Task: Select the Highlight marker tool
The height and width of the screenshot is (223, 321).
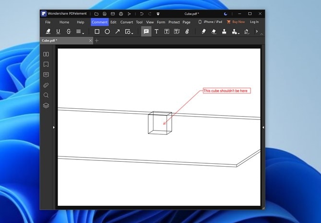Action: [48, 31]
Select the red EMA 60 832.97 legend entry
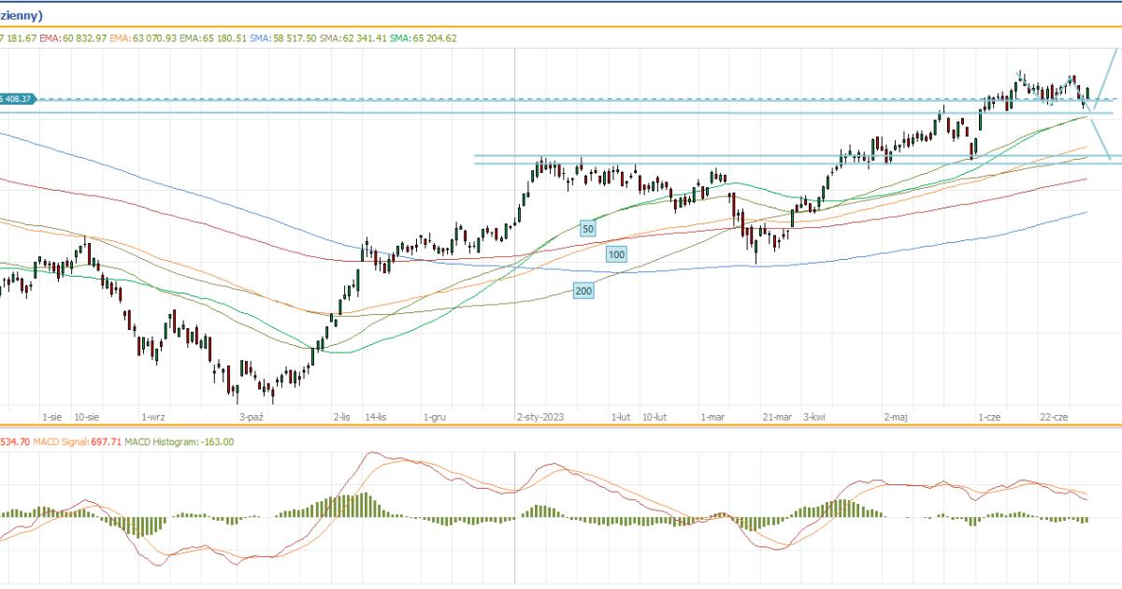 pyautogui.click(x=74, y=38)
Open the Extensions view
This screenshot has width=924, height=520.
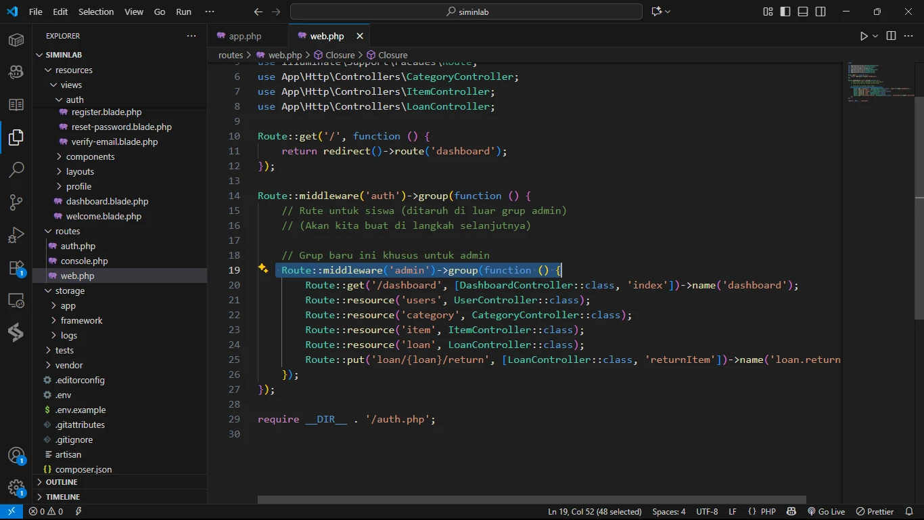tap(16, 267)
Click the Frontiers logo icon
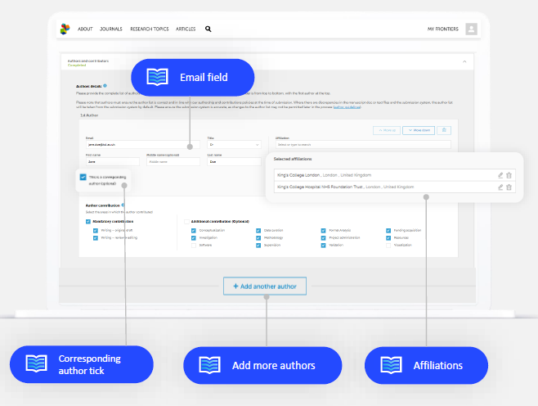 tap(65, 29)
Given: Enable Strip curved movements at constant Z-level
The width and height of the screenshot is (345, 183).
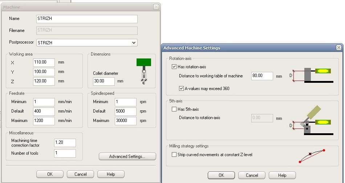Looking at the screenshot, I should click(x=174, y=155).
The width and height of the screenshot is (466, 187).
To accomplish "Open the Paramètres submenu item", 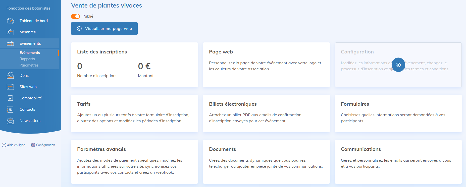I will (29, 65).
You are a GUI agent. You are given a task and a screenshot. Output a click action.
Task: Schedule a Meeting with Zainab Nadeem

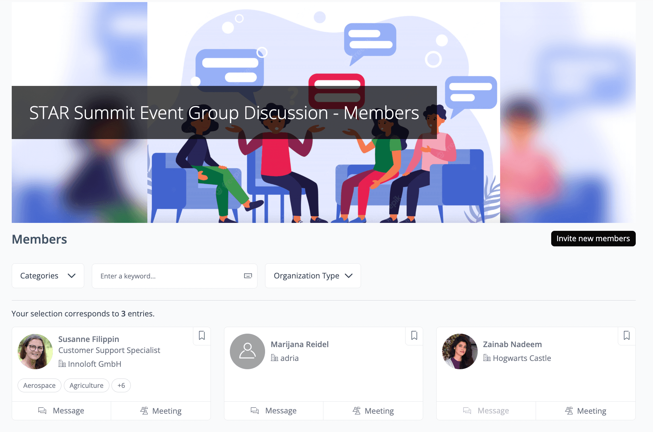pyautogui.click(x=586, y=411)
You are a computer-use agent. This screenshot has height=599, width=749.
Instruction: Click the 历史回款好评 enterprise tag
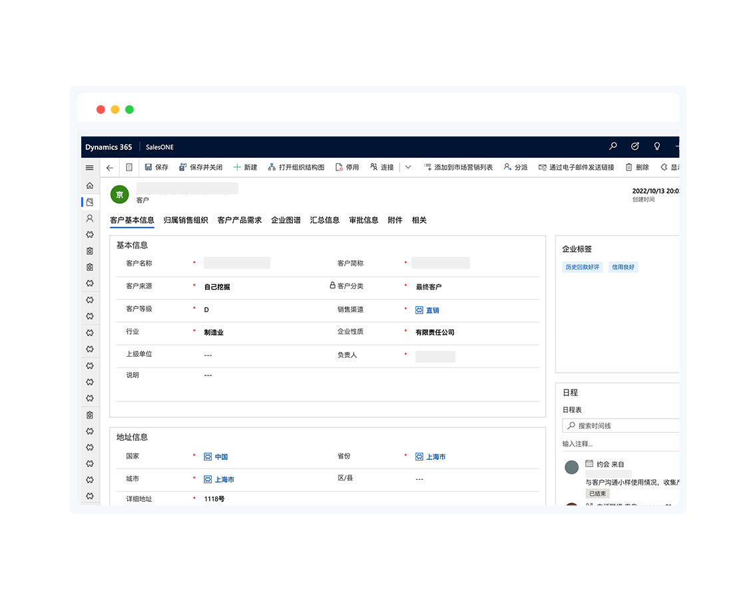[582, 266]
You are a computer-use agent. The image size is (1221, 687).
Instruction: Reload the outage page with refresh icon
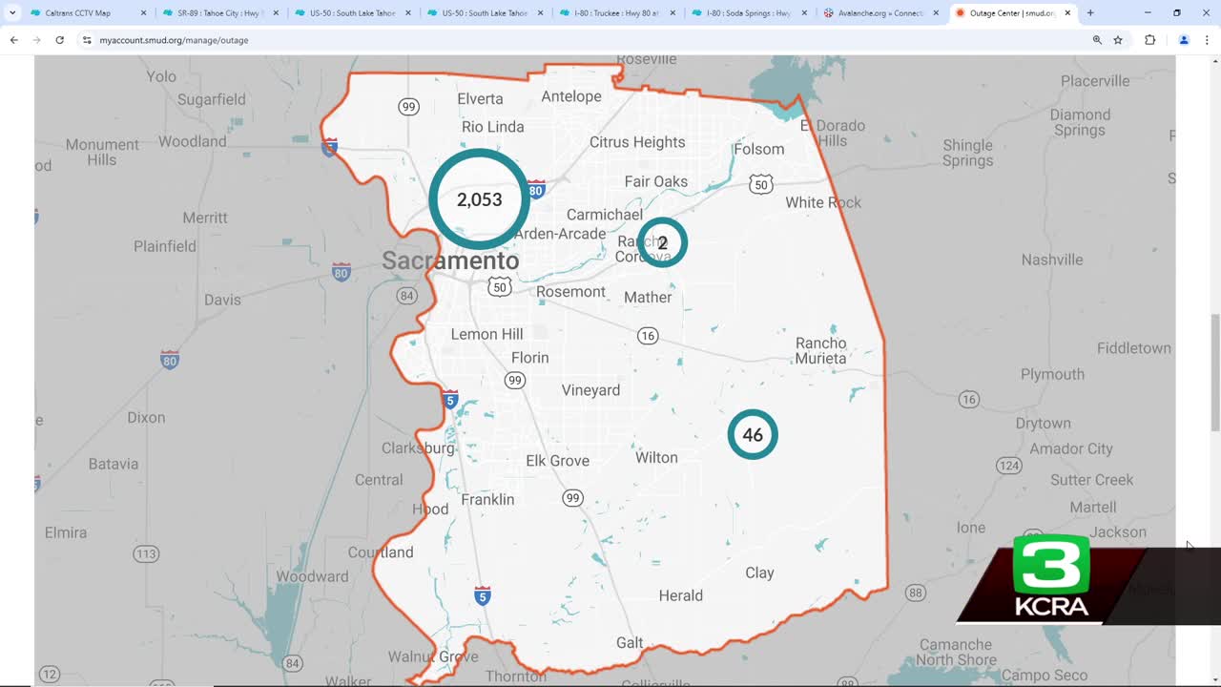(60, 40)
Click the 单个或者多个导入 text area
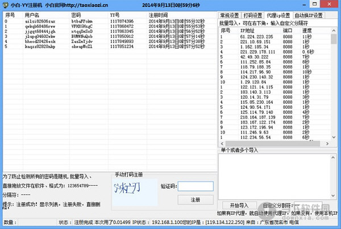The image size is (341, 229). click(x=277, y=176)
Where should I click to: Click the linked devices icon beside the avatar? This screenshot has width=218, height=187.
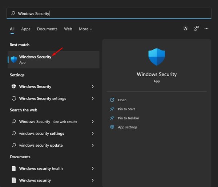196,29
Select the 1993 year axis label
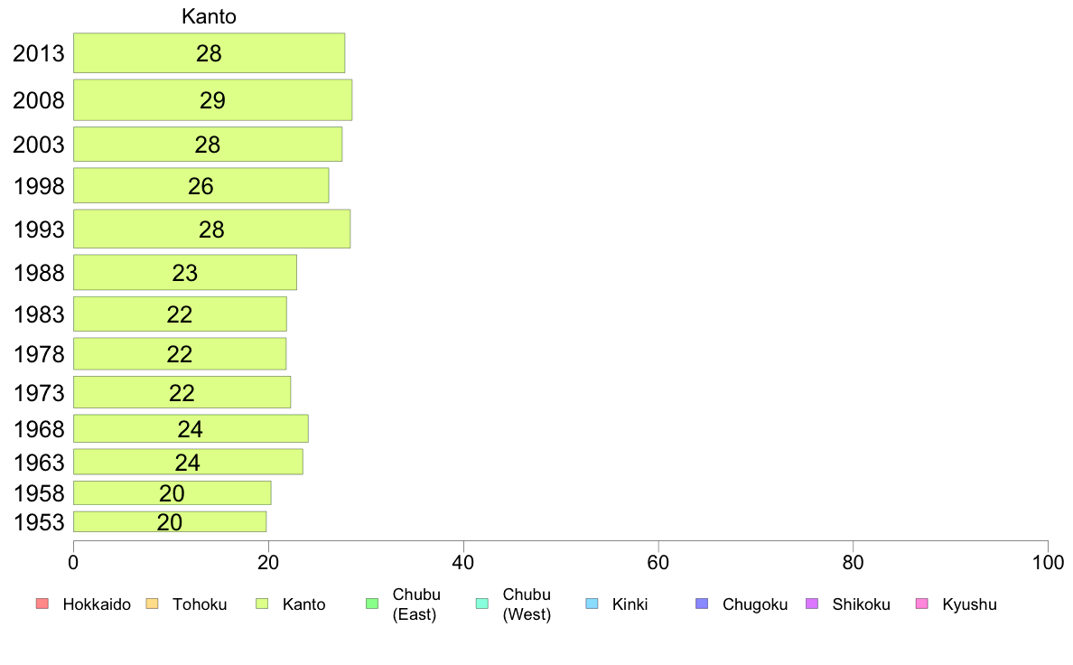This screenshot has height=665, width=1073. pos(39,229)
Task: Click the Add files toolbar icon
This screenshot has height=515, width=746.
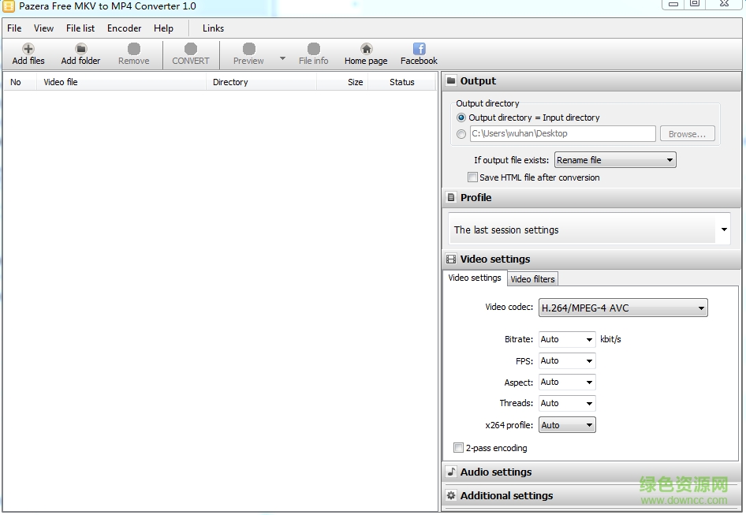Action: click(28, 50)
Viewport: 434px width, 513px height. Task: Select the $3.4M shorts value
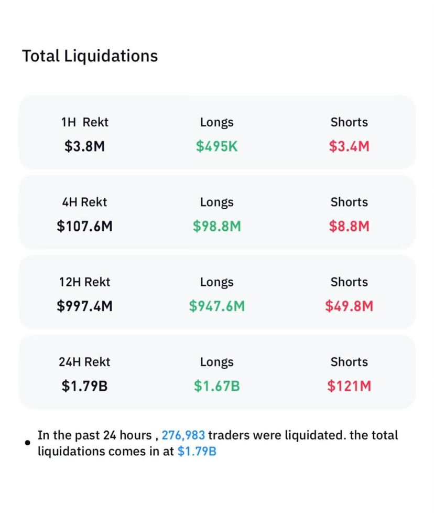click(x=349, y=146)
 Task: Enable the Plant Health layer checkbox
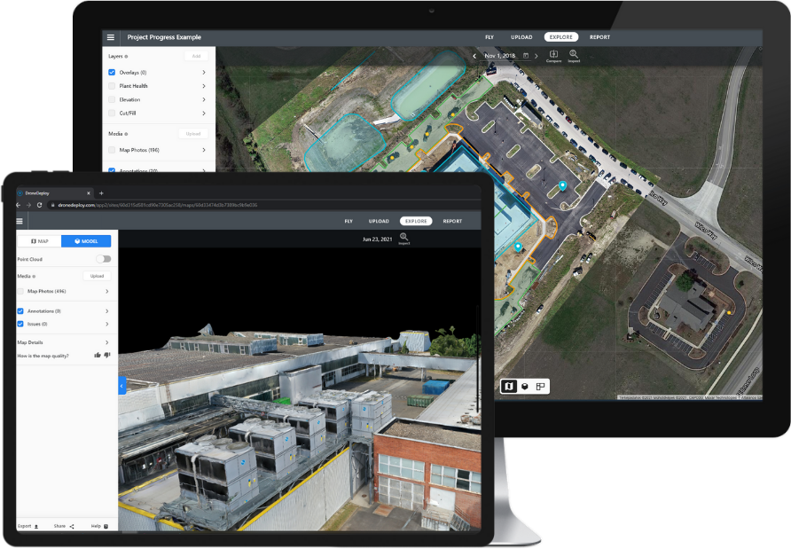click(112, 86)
■ ■ ■ ■ ■
[About this task] Leave the pictures out. Transcribe exactly the lines from the one with "This screenshot has height=515, width=746." through the end of the records.

[Output of the exercise]
This screenshot has height=515, width=746.
Action: click(28, 50)
Viewport: 434px width, 513px height. Task: Select the $3.4M shorts value
click(x=349, y=146)
 Task: Enable the Plant Health layer checkbox
click(112, 86)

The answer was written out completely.